No BPTT update from me this week as I had chosen instead to run in the Baker Cup, which is one of five Ranelagh Harriers handicap races taking place each year. The following explanation is pinched from the Ranelagh Harriers website:
“The Baker Cup is a 3 mile handicap on the road, which brings to a close the current cross-country season. Runners are given a handicap allowance dependant upon their ability, with the slowest runner going off first, and the remainder following at 10 second or greater intervals. The fastest runner, the ‘scratch man’ goes off last. If everyone runs to the form predicted by the Handicapper, Mike Rowland, then they should all finish together. The winner receives the Baker Cup, which is presented at the annual prizegiving, and is held by the recipient for one year. Medals are awarded to the second and third, and also to the three fastest men and three fastest women. The Baker Cup was first competed for in 1911, having been presented to the Club by Fred W Baker in 1910.”
As I am slow, I was the second adult to set off. I had almost 3 minutes to catch up on the runner ahead of me and was very very aware that very shortly I would be being hunted down by the other 30-odd runners. Also in front of me were some younger runners who were all “guests” and hence not eligible for the cup – although I didn’t know this for sure at the time, as they were not sporting the usual “G” on their backs.

YOUR OBJECTIVE:
Answer these questions from the Baker Cup post.
(a) Over what distance is the Baker Cup run?
(b) In what year was the Baker Cup first competed for?
(c) Among the adults, in what position did the writer set off?

PROVIDED MATERIAL:
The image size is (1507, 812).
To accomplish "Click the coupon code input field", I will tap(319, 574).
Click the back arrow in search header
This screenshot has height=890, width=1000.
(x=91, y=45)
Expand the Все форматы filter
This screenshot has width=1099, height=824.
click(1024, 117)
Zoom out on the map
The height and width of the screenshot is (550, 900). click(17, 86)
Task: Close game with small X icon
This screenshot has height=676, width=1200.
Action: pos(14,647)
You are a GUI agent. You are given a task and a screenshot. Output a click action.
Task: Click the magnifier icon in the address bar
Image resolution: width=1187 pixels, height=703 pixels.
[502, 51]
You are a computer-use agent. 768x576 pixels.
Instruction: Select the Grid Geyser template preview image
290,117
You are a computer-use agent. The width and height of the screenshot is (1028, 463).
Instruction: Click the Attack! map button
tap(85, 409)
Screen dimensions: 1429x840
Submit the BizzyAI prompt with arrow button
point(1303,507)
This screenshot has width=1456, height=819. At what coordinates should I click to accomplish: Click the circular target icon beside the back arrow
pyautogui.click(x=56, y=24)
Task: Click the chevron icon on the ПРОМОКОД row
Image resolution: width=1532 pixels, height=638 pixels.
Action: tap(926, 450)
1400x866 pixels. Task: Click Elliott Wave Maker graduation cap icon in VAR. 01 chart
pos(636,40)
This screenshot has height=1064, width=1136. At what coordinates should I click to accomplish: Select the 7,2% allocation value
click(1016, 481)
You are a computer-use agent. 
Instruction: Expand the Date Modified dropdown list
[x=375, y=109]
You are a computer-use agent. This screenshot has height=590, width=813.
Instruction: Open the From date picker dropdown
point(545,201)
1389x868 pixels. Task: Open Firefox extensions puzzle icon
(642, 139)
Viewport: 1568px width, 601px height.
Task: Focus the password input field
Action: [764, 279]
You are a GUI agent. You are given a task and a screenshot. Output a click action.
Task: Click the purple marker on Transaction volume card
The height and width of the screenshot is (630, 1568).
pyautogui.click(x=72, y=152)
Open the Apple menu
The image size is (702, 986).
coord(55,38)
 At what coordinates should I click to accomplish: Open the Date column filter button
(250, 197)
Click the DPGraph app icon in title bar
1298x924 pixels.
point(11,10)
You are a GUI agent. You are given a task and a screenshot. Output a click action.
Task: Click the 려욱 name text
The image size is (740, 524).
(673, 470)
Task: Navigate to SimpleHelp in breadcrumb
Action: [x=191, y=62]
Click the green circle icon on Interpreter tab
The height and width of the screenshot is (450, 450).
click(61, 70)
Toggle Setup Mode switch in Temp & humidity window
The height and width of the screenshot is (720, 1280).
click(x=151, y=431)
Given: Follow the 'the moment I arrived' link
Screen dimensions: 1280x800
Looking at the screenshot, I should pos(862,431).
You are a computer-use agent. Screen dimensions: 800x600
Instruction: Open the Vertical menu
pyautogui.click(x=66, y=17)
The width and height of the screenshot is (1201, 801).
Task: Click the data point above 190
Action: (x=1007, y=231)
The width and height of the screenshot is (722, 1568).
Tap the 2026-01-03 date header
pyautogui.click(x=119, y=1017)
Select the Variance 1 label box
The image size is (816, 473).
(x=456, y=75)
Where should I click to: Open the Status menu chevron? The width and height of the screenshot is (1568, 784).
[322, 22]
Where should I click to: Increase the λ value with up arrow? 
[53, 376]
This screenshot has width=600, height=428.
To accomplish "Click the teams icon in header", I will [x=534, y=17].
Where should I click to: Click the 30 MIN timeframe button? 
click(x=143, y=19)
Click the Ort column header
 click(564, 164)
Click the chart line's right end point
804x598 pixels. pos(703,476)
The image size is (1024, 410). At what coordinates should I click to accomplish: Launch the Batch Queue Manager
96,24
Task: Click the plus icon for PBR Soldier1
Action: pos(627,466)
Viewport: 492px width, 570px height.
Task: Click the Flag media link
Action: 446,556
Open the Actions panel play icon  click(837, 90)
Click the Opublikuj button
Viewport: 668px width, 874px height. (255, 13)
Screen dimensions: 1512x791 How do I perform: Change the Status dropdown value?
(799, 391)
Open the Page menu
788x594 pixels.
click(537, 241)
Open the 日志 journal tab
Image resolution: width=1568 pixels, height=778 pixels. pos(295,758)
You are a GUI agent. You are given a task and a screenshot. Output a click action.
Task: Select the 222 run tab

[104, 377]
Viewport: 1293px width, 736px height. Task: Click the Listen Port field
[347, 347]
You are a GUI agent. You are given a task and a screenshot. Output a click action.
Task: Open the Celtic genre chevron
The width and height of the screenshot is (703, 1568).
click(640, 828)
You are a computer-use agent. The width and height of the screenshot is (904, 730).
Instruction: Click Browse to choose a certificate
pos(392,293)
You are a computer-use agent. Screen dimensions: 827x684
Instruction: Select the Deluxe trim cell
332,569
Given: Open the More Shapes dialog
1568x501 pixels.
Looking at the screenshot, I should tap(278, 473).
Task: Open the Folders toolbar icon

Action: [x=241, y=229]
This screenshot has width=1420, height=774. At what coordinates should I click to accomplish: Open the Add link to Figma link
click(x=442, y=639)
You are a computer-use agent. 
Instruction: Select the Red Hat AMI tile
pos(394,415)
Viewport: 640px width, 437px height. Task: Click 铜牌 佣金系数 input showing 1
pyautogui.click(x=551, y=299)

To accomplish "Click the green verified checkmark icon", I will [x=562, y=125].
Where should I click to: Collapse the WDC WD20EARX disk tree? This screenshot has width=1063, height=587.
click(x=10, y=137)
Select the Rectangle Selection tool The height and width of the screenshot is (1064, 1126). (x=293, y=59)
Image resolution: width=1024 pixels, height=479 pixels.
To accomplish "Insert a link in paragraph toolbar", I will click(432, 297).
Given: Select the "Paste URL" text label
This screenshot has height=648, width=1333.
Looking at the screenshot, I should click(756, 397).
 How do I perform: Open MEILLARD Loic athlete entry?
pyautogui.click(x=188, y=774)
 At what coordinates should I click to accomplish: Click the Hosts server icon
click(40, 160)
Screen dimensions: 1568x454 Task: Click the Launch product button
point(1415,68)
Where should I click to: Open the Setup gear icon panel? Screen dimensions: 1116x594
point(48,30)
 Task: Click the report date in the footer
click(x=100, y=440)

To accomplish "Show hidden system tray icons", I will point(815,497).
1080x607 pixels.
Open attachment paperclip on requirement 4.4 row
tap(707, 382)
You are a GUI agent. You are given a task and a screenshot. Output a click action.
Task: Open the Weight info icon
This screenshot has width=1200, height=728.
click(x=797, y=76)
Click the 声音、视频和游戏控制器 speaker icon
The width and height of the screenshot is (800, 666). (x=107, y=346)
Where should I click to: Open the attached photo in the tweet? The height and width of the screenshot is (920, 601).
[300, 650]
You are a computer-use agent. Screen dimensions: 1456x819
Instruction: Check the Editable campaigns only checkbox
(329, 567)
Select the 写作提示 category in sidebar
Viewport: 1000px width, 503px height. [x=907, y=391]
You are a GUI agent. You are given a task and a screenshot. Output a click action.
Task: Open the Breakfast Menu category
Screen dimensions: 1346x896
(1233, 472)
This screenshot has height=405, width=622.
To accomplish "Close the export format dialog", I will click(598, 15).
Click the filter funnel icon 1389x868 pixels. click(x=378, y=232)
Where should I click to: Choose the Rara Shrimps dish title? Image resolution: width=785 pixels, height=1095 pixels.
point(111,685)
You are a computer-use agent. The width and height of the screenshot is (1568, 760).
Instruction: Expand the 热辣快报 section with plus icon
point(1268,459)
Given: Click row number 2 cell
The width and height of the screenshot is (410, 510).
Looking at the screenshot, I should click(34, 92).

COMPLETED TASK:
(a) 3 miles, on the road.
(b) 1911.
(c) Second.